A slightly different layout at the new location

“The space at Stratford was thinner than at Shepherd’s Bush, so the whole box space had to be redesigned. We supported The VOID in doing that, advising on how best they could configure the space, and actually it worked operationally better for us. We were able to bring half of our team over from Shepherd’s Bush; the continuity of operation was seamless, and the opening at Stratford went very smoothly.

Despite the inherent differences between the two locations, the reception was consistently good.

Smith clarifies this, saying: “Shepherd’s Bush is more central and is used by a lot more tourists than Stratford. Although Stratford gets a higher footfall, it is a far more local footfall, and less tourist. A lot of people who go to Stratford are just passing through the space between the rail terminal and underground. In terms of the feedback, however, it is still very strong. Around 97.5% of people are recommending the experience, and that has remained consistent from both operations.

“It has been received really well.”

Time is one of the biggest challenges

Kev and his former business at Continuum worked with IP continually, on Coronation Street, Emmerdale and so forth, and is accustomed to working to ensure the brand owners are happy. However, there were definitely, according to Smith, specific challenges in terms of working with such a massive IP this time. 

He says: “With a lot of these projects, time is one of the biggest challenges. And when you have five weeks to pull an amount of collateral together, that is difficult. I think the prime challenge is getting sign-off on imagery, and the fact that you’ve essentially got two brand owners. They ultimately share ownership, but it is very much ILMxLAB (Lucasfilm) that are the ruling decider on collateral.

“The other challenge is that the film was launching at the same time. Disney didn’t want any confusion between Star Wars: Secrets of the Empire and the film. Thus, there were restrictions on imagery. This limited the marketing we could do. Even getting the use of a storm trooper to put on a piece of print was very difficult.”

Mind blowing immersive VR

However, Smith confirms, the project has been a great one to have worked on. He says: “For me, being in the industry, I’ve been waiting for something like this to come along. There hadn't been anything like it at the time.

“Everyone has been championing VR for a few years now, and calling it the thing of the future, but I hadn’t seen anything that was particularly mind blowing; it was all a matter of being tethered up to something, or sat in something. This is completely free roaming, and really immerses you in a different world.”

When The VOID opened at Shepherd’s Bush, people asked Smith what it was about: “The easiest way that we found to explain it is: think of yourself as actually being in the Star Wars film. That is what it is like. You in essence become one of the characters in Star Wars. That is the phenomenal aspect of it.”

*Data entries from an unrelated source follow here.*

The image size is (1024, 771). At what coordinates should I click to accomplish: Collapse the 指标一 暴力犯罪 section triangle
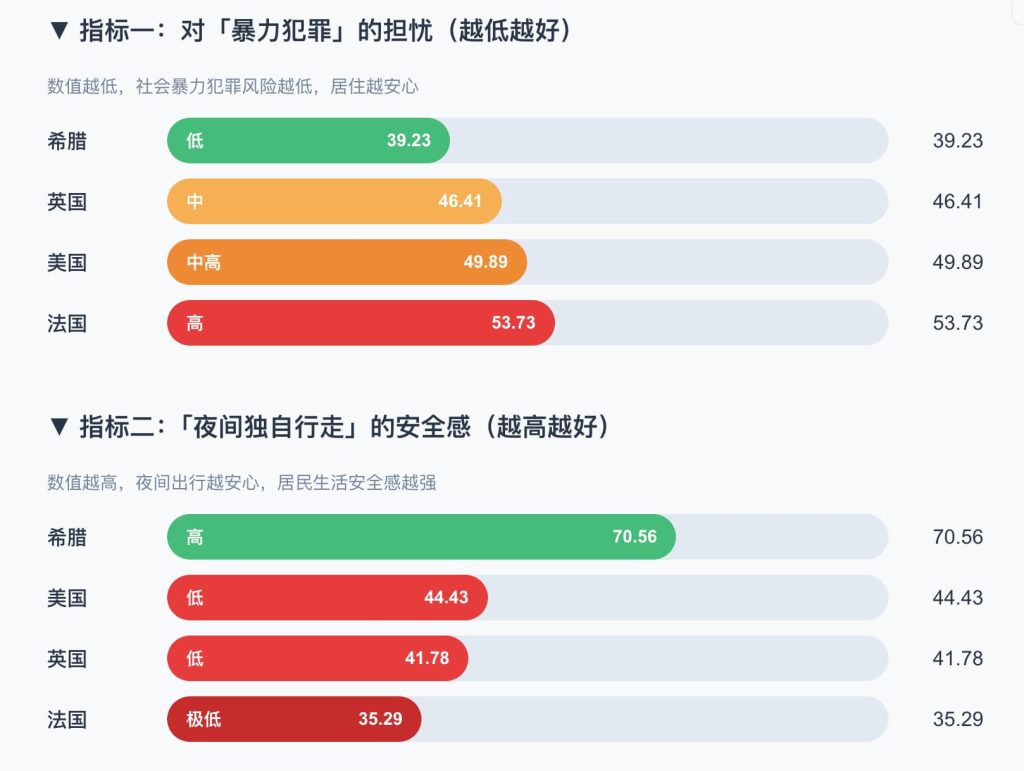[58, 31]
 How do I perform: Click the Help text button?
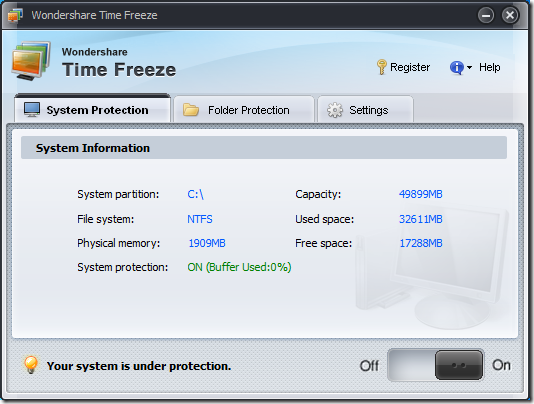(490, 67)
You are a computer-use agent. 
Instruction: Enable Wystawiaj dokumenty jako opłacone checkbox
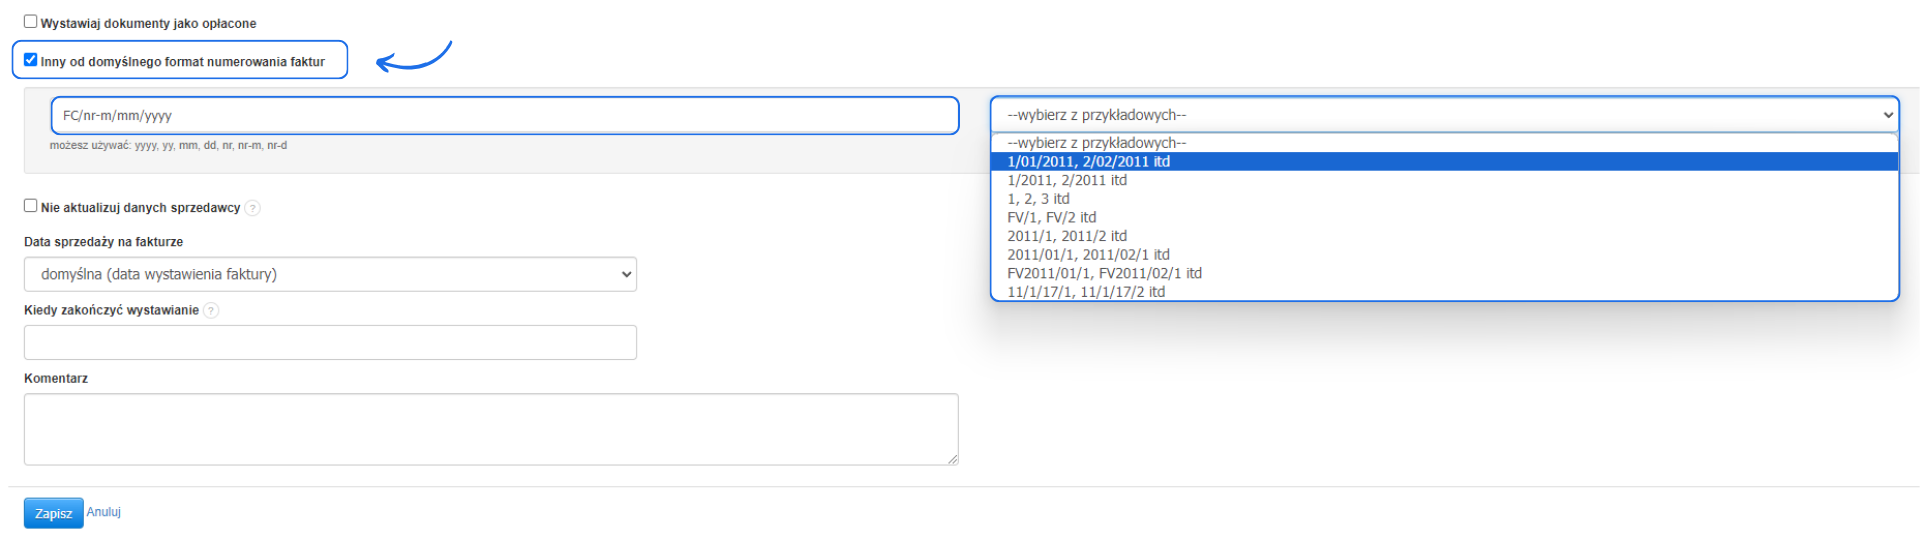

Smith himself has done the experience countless times. He says: “I never tire of it. I will always see something new, and I will always experience something slightly different.”

He adds, “We have actually cranked up a couple of the experiences at Stratford, so the vibrating floor, for example, is a little bit more intense. You come out even more engaged in the VR experience, because you are getting more sensory input.”

A look at the future

Smith contends that variety will be key to The VOID’s continuing success.

“I am aware that The VOID are considering other developments on new titles, both with IP and non-IP. And I think ultimately that’s what it will have to do. It needs to be an ever-changing portfolio or library of titles that people can tap into. There are actually two stages at Stratford. In time, one stage could be showing a Star Wars, and the other stage could be showing a different title. So people will be able to pick and choose what they want to do, or both while they are visiting.” 

In conclusion, he says; “It h

was a phenomenal experience to be involved with. And I think The VOID learned by working with us too. We have all helped each other with a coherent working relationship. We still have a couple of calls a week to catch up on how things are going.

“It was a very positive and productive relationship.”